• **Goal of the exercise**
Write out every line of the data below exactly as given.

==== Records shown ====

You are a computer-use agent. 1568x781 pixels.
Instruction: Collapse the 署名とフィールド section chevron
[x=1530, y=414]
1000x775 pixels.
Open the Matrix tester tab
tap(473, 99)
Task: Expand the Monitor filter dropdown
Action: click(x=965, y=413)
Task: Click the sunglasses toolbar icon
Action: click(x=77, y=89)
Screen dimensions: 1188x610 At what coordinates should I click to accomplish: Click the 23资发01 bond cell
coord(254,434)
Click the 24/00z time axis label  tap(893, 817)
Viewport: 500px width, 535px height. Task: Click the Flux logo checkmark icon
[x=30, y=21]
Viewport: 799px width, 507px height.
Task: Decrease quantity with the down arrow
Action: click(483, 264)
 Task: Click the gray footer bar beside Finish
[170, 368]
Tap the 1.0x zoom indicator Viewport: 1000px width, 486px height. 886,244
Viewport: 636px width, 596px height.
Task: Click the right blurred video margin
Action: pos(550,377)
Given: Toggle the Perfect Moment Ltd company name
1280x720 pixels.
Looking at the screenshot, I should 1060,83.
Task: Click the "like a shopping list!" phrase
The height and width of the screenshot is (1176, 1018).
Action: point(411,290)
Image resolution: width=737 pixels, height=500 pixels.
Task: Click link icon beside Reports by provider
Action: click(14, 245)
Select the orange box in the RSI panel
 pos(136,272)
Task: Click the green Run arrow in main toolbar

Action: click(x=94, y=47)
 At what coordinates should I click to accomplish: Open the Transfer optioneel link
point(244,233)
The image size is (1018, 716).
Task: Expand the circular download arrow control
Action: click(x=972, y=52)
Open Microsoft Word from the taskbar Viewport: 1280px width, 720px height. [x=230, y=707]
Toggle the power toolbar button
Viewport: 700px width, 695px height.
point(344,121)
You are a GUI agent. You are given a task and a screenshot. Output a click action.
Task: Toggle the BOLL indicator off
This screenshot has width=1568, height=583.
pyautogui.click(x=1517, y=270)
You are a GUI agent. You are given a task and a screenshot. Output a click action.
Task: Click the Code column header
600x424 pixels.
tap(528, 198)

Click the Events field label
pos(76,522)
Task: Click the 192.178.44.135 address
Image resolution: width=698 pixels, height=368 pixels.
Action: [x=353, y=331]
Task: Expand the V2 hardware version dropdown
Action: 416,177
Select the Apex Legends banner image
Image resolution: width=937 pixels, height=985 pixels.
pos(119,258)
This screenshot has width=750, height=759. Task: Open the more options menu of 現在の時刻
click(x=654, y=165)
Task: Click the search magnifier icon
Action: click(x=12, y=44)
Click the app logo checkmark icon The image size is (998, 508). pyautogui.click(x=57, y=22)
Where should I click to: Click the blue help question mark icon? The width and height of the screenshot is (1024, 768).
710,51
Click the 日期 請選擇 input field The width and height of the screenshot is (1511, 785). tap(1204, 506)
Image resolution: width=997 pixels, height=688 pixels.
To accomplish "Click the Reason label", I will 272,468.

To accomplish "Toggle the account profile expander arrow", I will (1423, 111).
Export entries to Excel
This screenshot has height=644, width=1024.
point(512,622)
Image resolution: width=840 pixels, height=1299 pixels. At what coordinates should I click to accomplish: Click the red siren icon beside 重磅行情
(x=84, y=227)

====

• **Exercise response**
You are a computer-use agent. 1568x781 pixels.
Instruction: Collapse the 署名とフィールド section chevron
[x=1530, y=414]
1000x775 pixels.
Open the Matrix tester tab
tap(473, 99)
Task: Expand the Monitor filter dropdown
Action: click(x=965, y=413)
Task: Click the sunglasses toolbar icon
Action: click(x=77, y=89)
Screen dimensions: 1188x610 At what coordinates should I click to accomplish: Click the 23资发01 bond cell
coord(254,434)
Click the 24/00z time axis label  tap(893, 817)
Viewport: 500px width, 535px height. Task: Click the Flux logo checkmark icon
[x=30, y=21]
Viewport: 799px width, 507px height.
Task: Decrease quantity with the down arrow
Action: click(483, 264)
 Task: Click the gray footer bar beside Finish
[170, 368]
Tap the 1.0x zoom indicator Viewport: 1000px width, 486px height. 886,244
Viewport: 636px width, 596px height.
Task: Click the right blurred video margin
Action: pos(550,377)
Given: Toggle the Perfect Moment Ltd company name
1280x720 pixels.
Looking at the screenshot, I should 1060,83.
Task: Click the "like a shopping list!" phrase
The height and width of the screenshot is (1176, 1018).
Action: point(411,290)
Image resolution: width=737 pixels, height=500 pixels.
Task: Click link icon beside Reports by provider
Action: click(14, 245)
Select the orange box in the RSI panel
 pos(136,272)
Task: Click the green Run arrow in main toolbar

Action: click(x=94, y=47)
 At what coordinates should I click to accomplish: Open the Transfer optioneel link
point(244,233)
The image size is (1018, 716).
Task: Expand the circular download arrow control
Action: click(x=972, y=52)
Open Microsoft Word from the taskbar Viewport: 1280px width, 720px height. [x=230, y=707]
Toggle the power toolbar button
Viewport: 700px width, 695px height.
point(344,121)
You are a GUI agent. You are given a task and a screenshot. Output a click action.
Task: Toggle the BOLL indicator off
This screenshot has width=1568, height=583.
pyautogui.click(x=1517, y=270)
You are a GUI agent. You are given a task and a screenshot. Output a click action.
Task: Click the Code column header
600x424 pixels.
tap(528, 198)

Click the Events field label
pos(76,522)
Task: Click the 192.178.44.135 address
Image resolution: width=698 pixels, height=368 pixels.
Action: [x=353, y=331]
Task: Expand the V2 hardware version dropdown
Action: 416,177
Select the Apex Legends banner image
Image resolution: width=937 pixels, height=985 pixels.
pos(119,258)
This screenshot has width=750, height=759. Task: Open the more options menu of 現在の時刻
click(x=654, y=165)
Task: Click the search magnifier icon
Action: click(x=12, y=44)
Click the app logo checkmark icon The image size is (998, 508). pyautogui.click(x=57, y=22)
Where should I click to: Click the blue help question mark icon? The width and height of the screenshot is (1024, 768).
710,51
Click the 日期 請選擇 input field The width and height of the screenshot is (1511, 785). tap(1204, 506)
Image resolution: width=997 pixels, height=688 pixels.
To accomplish "Click the Reason label", I will 272,468.

To accomplish "Toggle the account profile expander arrow", I will (1423, 111).
Export entries to Excel
This screenshot has height=644, width=1024.
point(512,622)
Image resolution: width=840 pixels, height=1299 pixels. At what coordinates should I click to accomplish: Click the red siren icon beside 重磅行情
(x=84, y=227)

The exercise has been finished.